Mudroom Layout Options and Ideas
With a wide range of options, it's important to plan a mudroom layout that works hard for your home.
The type of space your mudroom occupies will determine your possibilities. Here are some common types of layouts and considerations.
If you have one wall, you'll need to think creatively about designing an organizational system that incorporates a lot of needs. It's like a puzzle. You'll need to add up how many people will use the space, what they typically carry in and out, how much space you have, and how many things should be displayed vs. hidden behind doors or in baskets. "At our house, I have a carpet runner and two rows of hooks,” says professional organizer Ruthann Betz-Essinger. "The top hooks include a shelf for my husband to empty his pockets, and the bottom row is the perfect height for kids to hang backpacks."
If you want to include a bit more structure, maybe a piece of furniture, a bench or a wall unit, consider the traffic around the wall. Is it in a hallway or a large room? Are there doorways near it, or windows, and how deep is the space? For a narrow passage, you may be limited to a shallow unit that won't block passersby. In a larger space, you might be able to incorporate a hefty bank of shelving and cabinetry with partitions for each person.

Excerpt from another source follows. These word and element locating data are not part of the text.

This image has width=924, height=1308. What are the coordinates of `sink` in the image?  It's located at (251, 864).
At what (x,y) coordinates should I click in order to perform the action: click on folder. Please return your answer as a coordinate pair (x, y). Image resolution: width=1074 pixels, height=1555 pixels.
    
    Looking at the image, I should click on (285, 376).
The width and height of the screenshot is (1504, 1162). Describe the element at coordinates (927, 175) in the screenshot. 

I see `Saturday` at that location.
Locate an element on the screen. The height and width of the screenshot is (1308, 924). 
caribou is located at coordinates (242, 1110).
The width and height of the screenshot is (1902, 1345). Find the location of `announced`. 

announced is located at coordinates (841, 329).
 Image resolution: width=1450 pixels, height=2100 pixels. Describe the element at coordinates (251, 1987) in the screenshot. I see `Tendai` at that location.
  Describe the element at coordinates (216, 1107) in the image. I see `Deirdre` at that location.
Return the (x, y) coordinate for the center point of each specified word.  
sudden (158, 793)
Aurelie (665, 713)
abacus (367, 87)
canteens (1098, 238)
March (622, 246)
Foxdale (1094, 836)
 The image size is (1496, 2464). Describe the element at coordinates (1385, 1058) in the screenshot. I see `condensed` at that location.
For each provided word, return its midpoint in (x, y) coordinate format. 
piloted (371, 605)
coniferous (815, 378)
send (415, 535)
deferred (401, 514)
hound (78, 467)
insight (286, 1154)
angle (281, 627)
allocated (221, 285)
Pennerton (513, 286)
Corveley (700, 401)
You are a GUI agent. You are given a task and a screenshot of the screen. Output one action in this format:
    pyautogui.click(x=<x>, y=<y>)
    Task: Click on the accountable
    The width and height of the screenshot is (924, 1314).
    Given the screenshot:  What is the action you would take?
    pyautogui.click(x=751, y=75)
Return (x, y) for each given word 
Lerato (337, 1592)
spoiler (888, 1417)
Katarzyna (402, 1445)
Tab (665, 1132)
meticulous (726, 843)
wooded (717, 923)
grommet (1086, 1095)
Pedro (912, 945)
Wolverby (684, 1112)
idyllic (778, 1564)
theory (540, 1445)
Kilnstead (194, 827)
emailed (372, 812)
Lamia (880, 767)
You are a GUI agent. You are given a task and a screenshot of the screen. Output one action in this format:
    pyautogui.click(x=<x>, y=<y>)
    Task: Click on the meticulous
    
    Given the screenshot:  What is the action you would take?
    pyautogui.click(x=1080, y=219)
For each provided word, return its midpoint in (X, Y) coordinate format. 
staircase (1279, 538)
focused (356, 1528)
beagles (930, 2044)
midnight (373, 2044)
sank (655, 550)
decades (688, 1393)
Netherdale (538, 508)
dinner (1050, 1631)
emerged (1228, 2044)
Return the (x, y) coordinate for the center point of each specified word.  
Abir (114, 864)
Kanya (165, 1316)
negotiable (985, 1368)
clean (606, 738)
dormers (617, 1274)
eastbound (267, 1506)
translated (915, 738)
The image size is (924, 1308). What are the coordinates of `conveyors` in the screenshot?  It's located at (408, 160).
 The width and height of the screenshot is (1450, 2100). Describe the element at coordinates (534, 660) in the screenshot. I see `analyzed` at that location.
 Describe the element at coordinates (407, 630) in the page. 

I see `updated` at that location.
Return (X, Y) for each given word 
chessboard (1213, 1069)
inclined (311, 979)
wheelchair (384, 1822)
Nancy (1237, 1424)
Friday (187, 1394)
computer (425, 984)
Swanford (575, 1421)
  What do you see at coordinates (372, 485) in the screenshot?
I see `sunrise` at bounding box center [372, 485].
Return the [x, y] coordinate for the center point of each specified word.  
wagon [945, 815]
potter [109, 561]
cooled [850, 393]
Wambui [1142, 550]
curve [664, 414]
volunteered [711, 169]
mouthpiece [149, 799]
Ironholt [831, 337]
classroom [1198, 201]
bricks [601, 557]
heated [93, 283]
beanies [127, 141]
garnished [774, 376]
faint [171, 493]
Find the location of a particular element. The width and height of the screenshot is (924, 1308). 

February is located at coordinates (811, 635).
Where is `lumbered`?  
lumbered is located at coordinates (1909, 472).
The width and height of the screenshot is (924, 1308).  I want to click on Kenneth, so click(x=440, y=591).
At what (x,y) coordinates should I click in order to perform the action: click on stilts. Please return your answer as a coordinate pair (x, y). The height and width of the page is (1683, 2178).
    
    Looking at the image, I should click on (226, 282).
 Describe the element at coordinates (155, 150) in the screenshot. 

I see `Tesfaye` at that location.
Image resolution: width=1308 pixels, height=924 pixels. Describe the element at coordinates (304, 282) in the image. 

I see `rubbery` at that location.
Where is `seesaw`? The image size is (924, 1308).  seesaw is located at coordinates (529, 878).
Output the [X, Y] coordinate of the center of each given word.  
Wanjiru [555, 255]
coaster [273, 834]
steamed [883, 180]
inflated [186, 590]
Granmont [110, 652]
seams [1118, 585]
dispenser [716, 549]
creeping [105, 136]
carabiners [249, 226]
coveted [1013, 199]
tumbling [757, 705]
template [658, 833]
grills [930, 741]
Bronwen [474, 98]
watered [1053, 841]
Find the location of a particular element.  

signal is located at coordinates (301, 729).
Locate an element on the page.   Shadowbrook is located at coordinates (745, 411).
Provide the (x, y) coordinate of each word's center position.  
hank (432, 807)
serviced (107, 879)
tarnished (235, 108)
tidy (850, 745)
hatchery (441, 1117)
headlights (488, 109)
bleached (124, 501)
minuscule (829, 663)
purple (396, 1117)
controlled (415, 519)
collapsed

With a well-thought out system inside, a closet can be a good spot to corral all the shoes, jackets, umbrellas, dog leashes and backpacks that get shuffled about.
Small decorative touches make a big impact here once you incorporate shelving, hooks and easily accessible storage.
Toss in a bin for shoes, and hang clear vinyl pockets on the door for organizing small necessities like gloves, scarves, sunglasses, shopping totes, water bottles, maybe even mail and office supplies.
The key is to pick a closet near the door you enter and make it attractive enough that you’ll actually use it as you intended, advises Betz-Essinger.
If you have an entire room, consider yourself lucky. You won't necessarily need to maximize efficiency here, you're only limited by the amount of functions you want to fit into the space.
Look around the room and consider your basic needs. Can you incorporate places for everyday necessities as well as a spot for laundry, household gadgets and supplies? If you have lots of space, can you designate areas for family calendars and bills, pet care and supplies, or maybe even crafts and hobbies like floral arranging, sewing or gift wrapping?
"I like to have a place for everything to go behind closed doors so surfaces can be easily cleaned and larger projects can be done without first finding a place to put the items that you have been storing on the counter or floor to make room," advises designer Eric Schnell of Alan Mascord Design Associates Inc.
Whether petite or cavernous, utility rooms are where the hard work gets done. Often outfitted with a washer and dryer, maybe even a sink, this is a space that can take advantage of storage, with loads of shelving, cabinetry and countertops to take into account.
In addition to personal items that you'll need to grab on your way out the door, this room is home to all sorts of household goods and supplies, so you'll want to consider the best ways to incorporate a variety of functions and needs.
Active families may find they're also able to store soccer balls, skateboards, or even a bike or other sports equipment.